Of course, the Bacula file daemon can run scripts before and after the backup. The script output and return values are taken into consideration and added to the backup report. The Bacula file daemon can also compress and encrypt the backup data before sending it to the storage daemon.
Encryption occurs transparently, however, as only the file daemon with the right key can restore the data. A master key kept in secure storage avoids the risk of being unable to access the stored data if the key is lost.
The Bacula storage daemon writes data to backup media, which can include hard disks, single tape drives, and tape libraries. To ensure high throughput and operations, the Bacula storage daemon can cache the data in a spool directory and then transfer the data at a single pass and at high speed to the tape. A script is used to control tape libraries. The script can talk to basically any device that supports command-line based controls.

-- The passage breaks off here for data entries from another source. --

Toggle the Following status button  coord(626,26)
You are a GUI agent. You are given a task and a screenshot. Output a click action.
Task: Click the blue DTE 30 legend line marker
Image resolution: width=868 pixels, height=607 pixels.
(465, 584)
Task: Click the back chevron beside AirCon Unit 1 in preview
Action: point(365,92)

Additionally, the storage daemon offers the option of copying data from one storage medium to another, thus supporting migration and virtual backups.
The Director Daemon
The Bacula director relies on support for various databases for its catalog: SQLite, MySQL, or PostgreSQL. Access Control Lists (ACLs) are useful for restricting access to resources, especially in large environments (Table 4), making sure that certain administrators work only on a certain group of servers and, if necessary, only back up and restore data to these specific servers.
Tabelle 4: Bacula ACLs
ACL name |
Meaning |
---|---|
Catalog ACL |
Restriction to specific catalogs |
Client ACL |
Restriction to specific clients |
Command ACL |
Restriction to specific console commands, e.g. restore only |
Fileset ACL |
Restriction to specific filesets |
Job ACL |
Restriction to specific jobs |
Plugin Options ACL |
Restriction to specific plugin options |
Pool ACL |
Restriction to specific pools |
Storage ACL |
Restriction to specific devices |
Where ACL |
Restriction to specific restore paths |
Restarting the Bacula director while a backup is running is particularly critical; however, the director can parse most changes to the Bacula configuration at runtime without interrupting the backup.
The Bacula Console
Although the Bacula console is a command-line interface (CLI), it is very convenient. The help
command gives the administrator an overview of the available commands at any time. When you execute a command, the required parameters are prompted for interactively in a menu.
If you compile the Bacula Console with readline support, the Bacula console has the same level of convenience as the Bash shell. Both tab completion for commands and parameters and a searchable history are available.
You can easily automate the Bacula console: Simply pipe the sequence of commands to STDIN, and the output occurs on STDOUT.
Accurate Backup
Besides simple full, incremental and differential backups, Bacula also has some interesting non-standard options. In normal operations, the number of backup jobs is typically far greater than the number of restores. In high-security environments, the file daemon can be launched in a mode that doesn't support write operations and only allows reads. This prevents manipulation of the target system even in case of a backup system compromise. The file daemon obviously has to be restarted with write capability before you can restore data.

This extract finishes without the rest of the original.